Le Monde Diplomatique permanecia sob controle de Le Monde, do qual era apenas um serviço a mais. O responsável pelo jornal tinha apenas o título de editor, pois o diretor da publicação era o do diário. Os jornalistas do Diplo, que na época eram três, criaram a Sociedade dos Redatores de Le Monde. E esta viria a eleger, em 1980, Claude Julien como sucessor de Jacques Fauvet na direção do diário. Porém, alguns meses após essa eleição e sem que tivesse sequer assumido as novas funções, Julien foi impedido de fazê-lo. O ambiente ficou carregado e surgiram tensões que marcariam para sempre as relações entre os dois jornais.

Antes de sua saída, e com o objetivo de preservar a autonomia do Diplo, Jacques Fauvet nomearia Claude Julien ‘diretor’ do Monde Diplomatique. Isto significava, em termos concretos, que a empresa Le Monde S/A passaria a ter dois jornais, com redações estritamente separadas. Todos os que se sucederam, nessa etapa, na direção do Monde – André Laurens, André Fontaine e Jacques Lesourne – sempre respeitaram escrupulosamente a linha editorial do Monde diplomatique.

Jornal único

Mas a equipe do Diplo de Claude Julien não se contentava com a independência da redação e, ao longo da década de 1980, esforçou-se por conseguir a autonomia administrativa. Acabou sendo constituído um Conselho de Orientação – que, na prática, funcionava como um conselho administrativo – perante o qual o diretor do Monde Diplomatique comparecia a cada trimestre para prestar contas de sua gestão. Quando Claude Julien se aposentou, em dezembro de 1990, foi o Conselho de Orientação que elegeu seu sucessor.

No início da década de 1990, o Monde Diplomatique, cuja venda aumentara significativamente, encontrava-se numa situação paradoxal: sua redação era independente e sua administração dependia exclusivamente de si próprio, mas continuava incrustado numa empresa – a Monde S/A – como uma espécie de corpo estranho.

Foi então que surgiu o sonho de controlar a empresa. Jean-Marie Colombani, diretor-presidente da empresa Le Monde S/A, assumiu com a redação do jornal a promessa, durante sua campanha eleitoral de 1994, e a cumpriu, após sua eleição, apesar da oposição por parte da maioria das empresas acionistas. Le Monde S/A aceitou ceder até 49% do capital de sua nova filiada – Le Monde Diplomatique S/A – a dois outros acionistas: a Association Günter Holzmann (que representa os membros da redação do Diplo) e a entidade Amis du Monde Diplomatique.
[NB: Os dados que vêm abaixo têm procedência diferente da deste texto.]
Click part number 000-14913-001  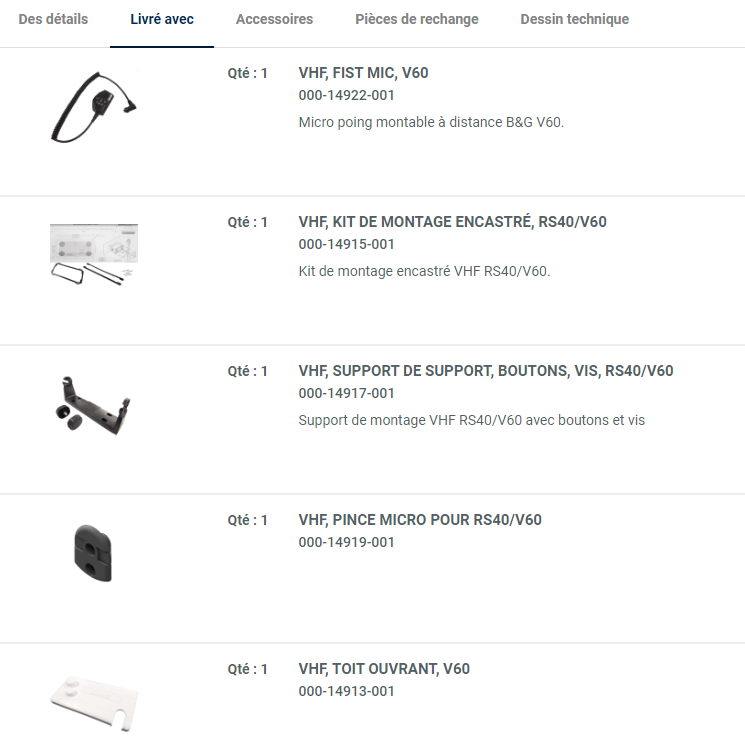click(x=346, y=691)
Juntas, as duas possuem uma ampla margem de bloqueio que impede a adoção de qualquer decisão que possa atentar contra a independência do jornal.

O estatuto da empresa prevê que o diretor do Diplo só pode ser eleito pelo conselho administrativo por meio de proposta da Association Günter Holzmann. Na prática, isto significa que somente os membros desta – ou seja, a redação – elege seu diretor. É esta independência que garante, em última instância, a singularidade deste jornal. Uma singularidade única.